Analysis of subcellular localization
The subcellular localization study exhibited that the identified SbLIM proteins are mainly localized in two subcellular organelles: nucleus and peroxisome (Fig. 7). Notably, all SbLIM proteins were predominantly found in the nucleus. Additionally, SbLIM2, SbLIM3, and SbLIM4 proteins were also observed in the peroxisome. Biological processes and functions in plants are highly dependent on the subcellular locations of specific proteins [60,61]. LIM proteins located in the nucleus are involved in transcriptional regulation of developmental gene expression [16,17,26,62]. Therefore, it can be hypothesized that predicted SbLIM proteins can have significant roles in regulating gene expression of developmental genes too. LIM protein’s subcellular localization in different organelles suggests that they may give different functionality [1] which suggests that SbLIM2, SbLIM3, and SbLIM4 proteins may provide similar kinds of functions due to their localization in the peroxisome.
GO analysis of SbLIM genes in sorghum
To predict functions of identified SbLIM genes, GO analysis was used in our study. The analysis predicted a total of 24 GO terms in all SbLIM genes (Fig. 8A, Supplementary Table 1). We sorted the GO terms into two classes based on their function. One class is called biological process (P) as well as the other one is called molecular function (F). The biological process was found more abundant between these two classes which include 14 GO terms (GO:0071840, GO:0016043, GO:0006996, GO:0044085, GO:0043933, GO:1902589, GO:0022607, GO:0071822. GO:0007010, GO:0030029, GO:0030036, GO:0007015, GO:0051017, and GO:0061572) (Fig. 8B). While the class of molecular function includes 10 GO functions (GO:0043167, GO:0044877, GO:0043169, GO:0046872, GO:0008092, GO:0032403, GO:0003779, GO:0008270, and GO:0051015) (Fig. 8C). Out of 24 GO terms, five terms (GO:0043167, GO:0043169, GO:0046872, GO:0046914, and GO:0008270) of the F category were found in all SbLIM genes. While the other 19 GO functions were observed only in three SbLIM genes (SbLIM01, SbLIM02, and SbLIM04) (Supplementary Table 1).
We also performed a p-value analysis of identified GO functions. The results revealed that different GO terms have different p-values. GO:0043167 has a maximum p-value of 0.00523, next GO:0071840 (p = 0.00329) and GO:0016043 (p = 0.00214), then GO:0006996 (p = 0.00037), GO:0043169 (p = 0.00026), etc. (Supplementary Table 1). On the other hand, the p-value of the rest of the GO terms is quite similar. Besides, analysis of p-values against F and P function categories was done individually. We observed that among the F function category, GO:0043167 has the highest p-value of 0.00523, then GO:0043169 (p = 0.00026), next GO:0046872 (p = 0.00025), etc. While among GO terms of P function categories, GO:0071840 was found with the highest p-value of 0.00329, subsequently, GO:0016043 (p = 0.00214), GO:0006996 (p = 0.00037), etc. (Supplementary Table 1). Therefore, this investigation predicts that SbLIM proteins of sorghum may have functions in organ development, cytoskeletal formation, and binding activities with various partners. Thus, after binding with partners like DNA, proteins, and ions SbLIM proteins may regulate the expression of target genes. These results showed a significant amount of consistency with earlier studies related to the LIM protein family in plants [15].

DATA TO EXAMINE ->

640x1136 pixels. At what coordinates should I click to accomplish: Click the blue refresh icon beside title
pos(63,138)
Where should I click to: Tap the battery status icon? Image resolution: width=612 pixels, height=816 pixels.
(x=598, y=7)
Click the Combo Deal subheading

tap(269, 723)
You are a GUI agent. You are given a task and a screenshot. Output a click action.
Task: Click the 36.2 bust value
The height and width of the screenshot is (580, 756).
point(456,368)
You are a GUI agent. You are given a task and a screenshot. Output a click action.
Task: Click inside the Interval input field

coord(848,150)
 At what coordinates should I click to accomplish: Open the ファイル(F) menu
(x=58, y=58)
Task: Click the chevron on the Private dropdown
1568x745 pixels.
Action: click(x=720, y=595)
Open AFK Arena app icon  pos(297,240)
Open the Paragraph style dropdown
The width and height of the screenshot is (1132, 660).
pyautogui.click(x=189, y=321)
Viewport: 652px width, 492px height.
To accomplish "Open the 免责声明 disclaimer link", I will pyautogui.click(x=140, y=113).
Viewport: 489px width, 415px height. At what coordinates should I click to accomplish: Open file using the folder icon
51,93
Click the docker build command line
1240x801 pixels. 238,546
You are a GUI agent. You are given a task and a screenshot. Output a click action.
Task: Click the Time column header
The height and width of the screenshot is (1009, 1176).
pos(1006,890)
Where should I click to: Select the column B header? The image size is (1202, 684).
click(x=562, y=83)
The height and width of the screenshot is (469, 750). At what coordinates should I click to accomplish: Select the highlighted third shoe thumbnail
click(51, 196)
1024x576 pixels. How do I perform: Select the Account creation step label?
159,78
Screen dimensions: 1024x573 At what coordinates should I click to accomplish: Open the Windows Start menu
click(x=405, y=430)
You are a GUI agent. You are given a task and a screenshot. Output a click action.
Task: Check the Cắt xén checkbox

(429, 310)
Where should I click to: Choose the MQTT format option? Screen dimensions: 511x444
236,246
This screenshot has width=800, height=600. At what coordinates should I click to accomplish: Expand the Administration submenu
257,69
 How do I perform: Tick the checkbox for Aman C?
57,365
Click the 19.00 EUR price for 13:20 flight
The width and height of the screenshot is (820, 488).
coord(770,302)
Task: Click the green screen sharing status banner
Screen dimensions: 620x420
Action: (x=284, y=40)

REQUIRED ACTIONS ->
a - Summarize the excerpt on SbLIM proteins in sorghum in three sentences.
b - Extend the excerpt on SbLIM proteins in sorghum beyond its final sentence.
The material has no connection to the excerpt on SbLIM proteins in sorghum.

REPLIES ->
a - All SbLIM proteins were found mainly in the nucleus, and SbLIM2, SbLIM3, and SbLIM4 were also observed in the peroxisome, which suggests roles in regulating the expression of developmental genes. GO analysis predicted 24 GO terms, sorted into a biological process class and a molecular function class, and five molecular function terms were found in all SbLIM genes. From this analysis and a p-value analysis of the GO terms, the study predicts that SbLIM proteins may function in organ development, cytoskeletal formation, and binding with partners such as DNA, proteins, and ions.

b -
Analysis of regulatory relationships between TFs and LIM genes in sorghum
TFs carry out a crucial role in a variety of biological functions in living systems, particularly in plants. For example, plant’s responses to various biotic, and abiotic stresses, metabolism, growth, and development as well as defense against different microbial infections [63-67]. In plants, TFs work as a key regulator a molecular switch for various functional genes which express under specific conditions like stresses, growth, as well as development. There is a variety of TFs such as ERF, MYB, Dof (DNA-binding one finger), bZIP, CBF/DREB1, NAC, HSF, AP2/EREBP, WRKY, MIKC_MADS, TGA6, and BOS1 families which present in plants as well as play important functions in response to various biotic abiotic stresses as well as developmental conditions [65,68,69].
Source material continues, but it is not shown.